While the IFC, per reports, has sought to extend reach and access while reducing scarcity in the water sector since 1993, MHL began its operations in 1958 in Beirut and now works across the Middle East with clients ranging from Saudi Basic Industries to Emaar Properties.  In the past several years it has increasingly talked about going public against the backdrop of not only rising demand for its desalination, water and wastewater treatment services, but also its own technological breakthroughs.  In July 2008, for instance, the firm announced the completion of an advanced, international-standard reverse osmosis polishing plant that it said would process 18,000 cubic metres of treated sewage effluent (TSE) every day and drastically reduce the water requirements of the UAE’s Palm Jumeirah’s cooling system.  The plant takes treated effluent and converts it into high quality, organics-free industrial water that is suitable for feeding the district cooling system and per officials would reduce district cooling water requirements by around 6.5 million cubic metres per year.

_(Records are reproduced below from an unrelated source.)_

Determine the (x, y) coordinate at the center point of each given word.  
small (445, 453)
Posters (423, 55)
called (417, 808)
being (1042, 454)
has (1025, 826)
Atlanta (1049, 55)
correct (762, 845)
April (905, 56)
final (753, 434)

MHL realized doubled revenue and EBITDA during 2008-2009, and the future looks even brighter per some analysts, if for no other reason than burgeoning population increases across the Middle East and North Africa (MENA) region.  In particular, said its Managing Director, Fady Juez, “Libya has been closed to new projects for a long time – especially due to the Lockerbie incident.  But Tripoli is now opening up. It has huge amount of projects and Libya has one of the best beaches in the world.  So there will be a need for more projects such as in real estate.”  Moreover, “Algeria has a very large population and it is expected to build the highest number of desalination and water treatment plants in the near and medium term.  They have the money and they have the stability now.  Egypt on the other hand is stable and it has a high population as well.”  Investors keen on the firm will have to wait, however, as a public launch is not expected until sometime in 2011 at the earliest (Gulf Capital currently owns around 56 percent of shares, and the IFC/World Bank around 7 percent).  But water may indeed be a low-beta proxy on frontier population growth, and the firm’s geographical diversification into China and Indonesia as well as its expertise across the Gulf is also attractive as both a growth and a value holding.